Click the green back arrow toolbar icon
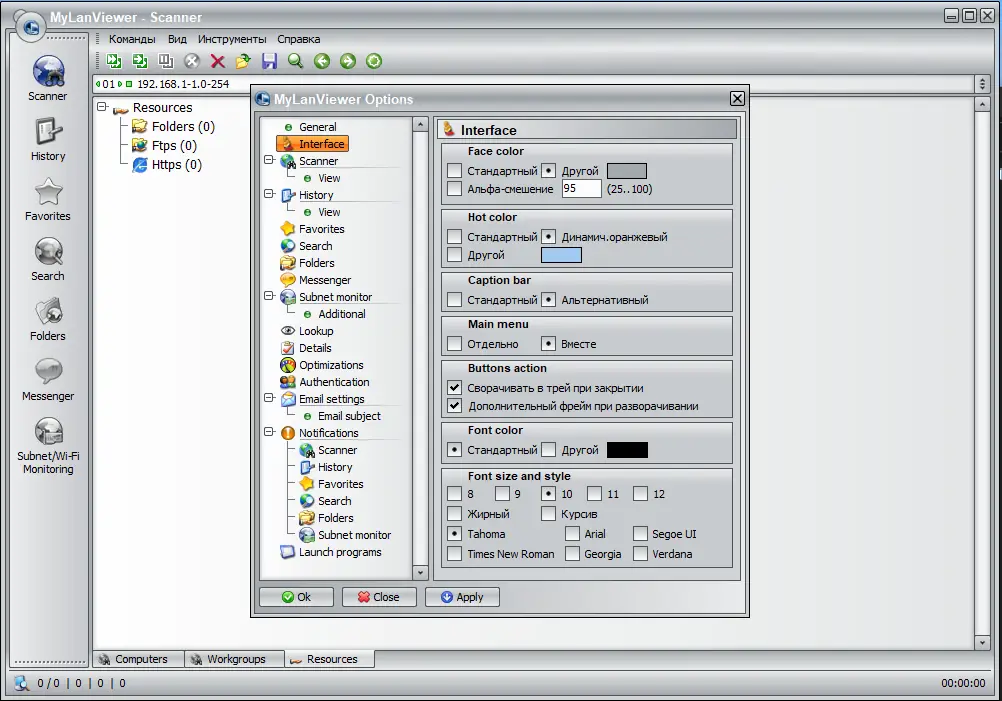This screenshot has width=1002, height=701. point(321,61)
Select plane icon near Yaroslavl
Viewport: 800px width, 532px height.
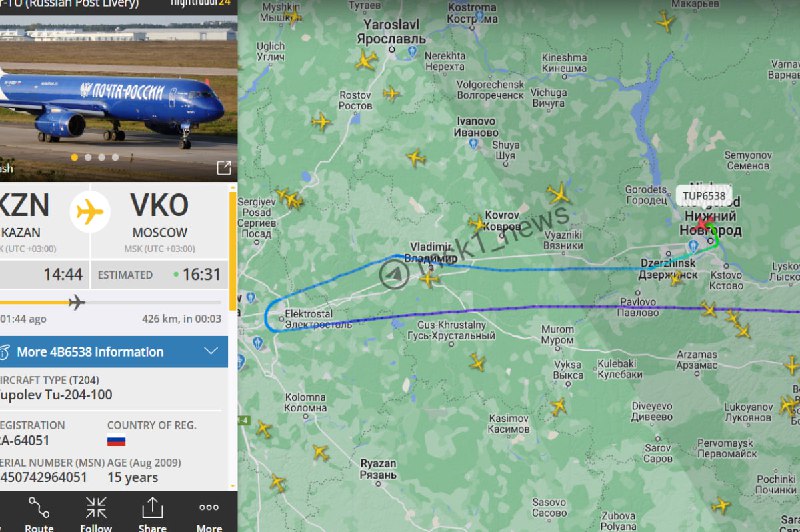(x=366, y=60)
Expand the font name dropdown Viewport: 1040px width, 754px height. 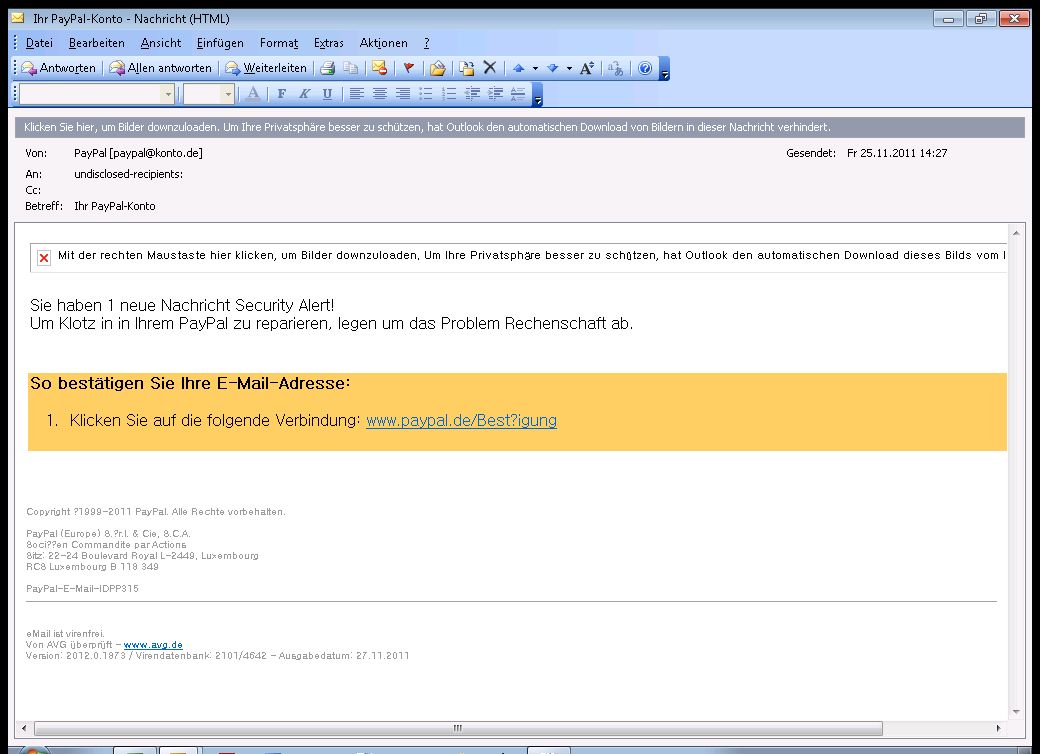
☆ ☆ ☆ ☆
With the pictures left out, write out exactly the lines from the line containing "Select plane icon near Yaroslavl" through the last line of the entries above, both ends included, and no others.

Expected output -
Select plane icon near Yaroslavl
Viewport: 800px width, 532px height.
(x=366, y=60)
Expand the font name dropdown Viewport: 1040px width, 754px height. 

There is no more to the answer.